Yugoslavia, dying and falling

I’ve finally gotten around to watching all the episodes of The Death of Yugoslavia. Seeing as how there were only six and it aired 14 years ago, one would have thought I’d have gotten to it in better time, but hey, I have a backlog. Part of what made me want to watch it was reading Yugoslavia: Death of a Nation, which apparently outside the US had the same title as the BBC series. Why the US must rename books is beyond me, but the fact is that these two items form an incredible medium through which the war in Yugoslavia can be told and understood.
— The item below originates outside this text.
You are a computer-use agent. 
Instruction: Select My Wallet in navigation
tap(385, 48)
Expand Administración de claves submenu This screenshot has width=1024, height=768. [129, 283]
But, while the series is good, the book is a great deal better in that it reads a lot like the War of Roses. There are a lot of characters in the narrative, but they are convincing people to say the least. Unfortunately it’s sad that 250,000 people had to die in order to make the story come to life. The book really talks about each person in greater detail, but it is true that in the series they have actual interviews with the actual heads of state during the war. They decided to avoid the use of talking heads “analyzing” the war and instead use the real participants which definitely brings the situation to life. Still, the book is more convincing and if you have time to read all 300 pages, do it.

I do agree with the note on the Wikipedia article which mentions that some of the BCS was translated in a misleading manner in the series. Of course, you need to actually speak the language to pick up on this, which is unfortunate. Still though, they don’t take sides and give a quite honest account which is amazing given that the British largely sided with the Serbs through the war.